## TASK STATEMENT
Select from the records below every line that has the word "each" in it.

## INFORMATION SUPPLIED

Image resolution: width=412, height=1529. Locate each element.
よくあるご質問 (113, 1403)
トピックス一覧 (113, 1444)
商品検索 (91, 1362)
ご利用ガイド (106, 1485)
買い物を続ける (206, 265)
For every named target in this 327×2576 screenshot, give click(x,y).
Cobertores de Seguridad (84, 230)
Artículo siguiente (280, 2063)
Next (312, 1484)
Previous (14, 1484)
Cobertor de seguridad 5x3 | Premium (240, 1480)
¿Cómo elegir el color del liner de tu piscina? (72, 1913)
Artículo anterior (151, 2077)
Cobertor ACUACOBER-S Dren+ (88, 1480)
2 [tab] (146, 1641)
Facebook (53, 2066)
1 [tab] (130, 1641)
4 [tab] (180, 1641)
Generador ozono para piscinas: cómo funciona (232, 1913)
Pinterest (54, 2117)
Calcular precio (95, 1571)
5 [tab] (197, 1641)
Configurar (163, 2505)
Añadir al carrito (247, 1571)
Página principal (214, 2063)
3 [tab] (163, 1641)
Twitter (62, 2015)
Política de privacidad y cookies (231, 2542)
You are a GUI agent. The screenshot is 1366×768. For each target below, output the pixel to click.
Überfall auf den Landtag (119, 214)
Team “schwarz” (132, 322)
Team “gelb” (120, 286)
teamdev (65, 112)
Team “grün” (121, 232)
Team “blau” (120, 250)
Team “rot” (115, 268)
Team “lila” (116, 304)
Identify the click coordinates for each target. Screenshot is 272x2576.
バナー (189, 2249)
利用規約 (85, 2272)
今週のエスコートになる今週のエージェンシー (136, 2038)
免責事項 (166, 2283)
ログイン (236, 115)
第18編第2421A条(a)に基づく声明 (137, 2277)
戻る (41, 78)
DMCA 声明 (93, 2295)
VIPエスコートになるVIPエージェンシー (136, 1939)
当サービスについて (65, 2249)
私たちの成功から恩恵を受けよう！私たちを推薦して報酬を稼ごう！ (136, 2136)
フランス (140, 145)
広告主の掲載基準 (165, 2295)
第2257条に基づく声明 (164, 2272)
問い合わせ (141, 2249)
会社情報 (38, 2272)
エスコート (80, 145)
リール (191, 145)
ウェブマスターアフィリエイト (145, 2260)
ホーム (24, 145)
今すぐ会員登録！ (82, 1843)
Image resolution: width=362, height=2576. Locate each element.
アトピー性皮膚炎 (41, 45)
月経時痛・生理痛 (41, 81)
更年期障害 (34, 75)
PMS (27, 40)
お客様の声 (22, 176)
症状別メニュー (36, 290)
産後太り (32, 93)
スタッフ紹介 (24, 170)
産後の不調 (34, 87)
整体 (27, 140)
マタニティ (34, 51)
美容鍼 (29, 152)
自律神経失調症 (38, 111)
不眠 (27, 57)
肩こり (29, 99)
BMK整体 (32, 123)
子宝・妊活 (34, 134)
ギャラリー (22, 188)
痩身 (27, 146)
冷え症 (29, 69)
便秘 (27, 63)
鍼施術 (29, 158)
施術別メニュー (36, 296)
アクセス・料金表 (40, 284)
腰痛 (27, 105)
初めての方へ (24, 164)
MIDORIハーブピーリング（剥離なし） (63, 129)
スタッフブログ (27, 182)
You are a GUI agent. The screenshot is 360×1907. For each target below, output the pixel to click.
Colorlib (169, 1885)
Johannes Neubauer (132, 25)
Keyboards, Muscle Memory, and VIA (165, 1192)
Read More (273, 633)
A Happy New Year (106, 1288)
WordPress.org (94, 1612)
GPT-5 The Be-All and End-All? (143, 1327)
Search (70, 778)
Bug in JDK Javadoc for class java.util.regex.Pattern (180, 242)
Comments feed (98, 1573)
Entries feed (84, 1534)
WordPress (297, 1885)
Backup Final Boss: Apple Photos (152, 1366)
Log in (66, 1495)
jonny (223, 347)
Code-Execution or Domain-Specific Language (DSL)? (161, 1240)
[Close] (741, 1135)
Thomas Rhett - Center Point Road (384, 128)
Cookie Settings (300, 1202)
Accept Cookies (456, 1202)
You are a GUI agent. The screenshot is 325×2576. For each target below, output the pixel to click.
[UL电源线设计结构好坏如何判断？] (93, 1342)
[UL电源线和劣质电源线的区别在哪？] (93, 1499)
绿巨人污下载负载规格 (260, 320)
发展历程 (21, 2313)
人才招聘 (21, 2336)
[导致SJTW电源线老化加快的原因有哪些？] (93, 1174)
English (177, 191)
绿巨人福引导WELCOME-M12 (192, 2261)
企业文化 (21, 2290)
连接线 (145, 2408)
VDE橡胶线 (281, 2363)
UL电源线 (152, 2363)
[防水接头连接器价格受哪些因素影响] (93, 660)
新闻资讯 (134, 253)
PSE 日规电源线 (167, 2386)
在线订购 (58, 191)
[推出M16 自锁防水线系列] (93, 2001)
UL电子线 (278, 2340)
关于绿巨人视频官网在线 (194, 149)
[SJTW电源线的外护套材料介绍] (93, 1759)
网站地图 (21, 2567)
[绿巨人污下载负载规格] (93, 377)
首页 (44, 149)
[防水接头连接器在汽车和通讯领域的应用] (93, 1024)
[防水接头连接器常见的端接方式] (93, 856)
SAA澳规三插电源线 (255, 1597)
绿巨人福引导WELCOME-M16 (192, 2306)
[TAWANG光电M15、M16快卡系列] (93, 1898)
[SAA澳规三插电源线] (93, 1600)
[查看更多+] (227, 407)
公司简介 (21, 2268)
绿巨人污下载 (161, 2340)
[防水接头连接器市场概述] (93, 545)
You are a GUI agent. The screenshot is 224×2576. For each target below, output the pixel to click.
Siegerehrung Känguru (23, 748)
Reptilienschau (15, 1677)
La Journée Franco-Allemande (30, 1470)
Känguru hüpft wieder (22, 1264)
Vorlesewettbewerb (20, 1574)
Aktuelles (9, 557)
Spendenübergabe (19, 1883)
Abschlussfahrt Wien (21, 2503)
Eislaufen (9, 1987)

## YOUR RESPONSE
Image resolution: width=412, height=1529. Locate each element.
You are a GUI agent. The screenshot is 1366×768. For each target below, output the pixel to click.
Identify the click coordinates for each target. Screenshot is 272x2576.
Image resolution: width=362, height=2576. Locate each element.
You are a GUI agent. The screenshot is 360×1907. For each target below, output the pixel to click.
You are a GUI agent. The screenshot is 325×2576. For each target below, output the pixel to click.
You are a GUI agent. The screenshot is 224×2576. For each target below, output the pixel to click.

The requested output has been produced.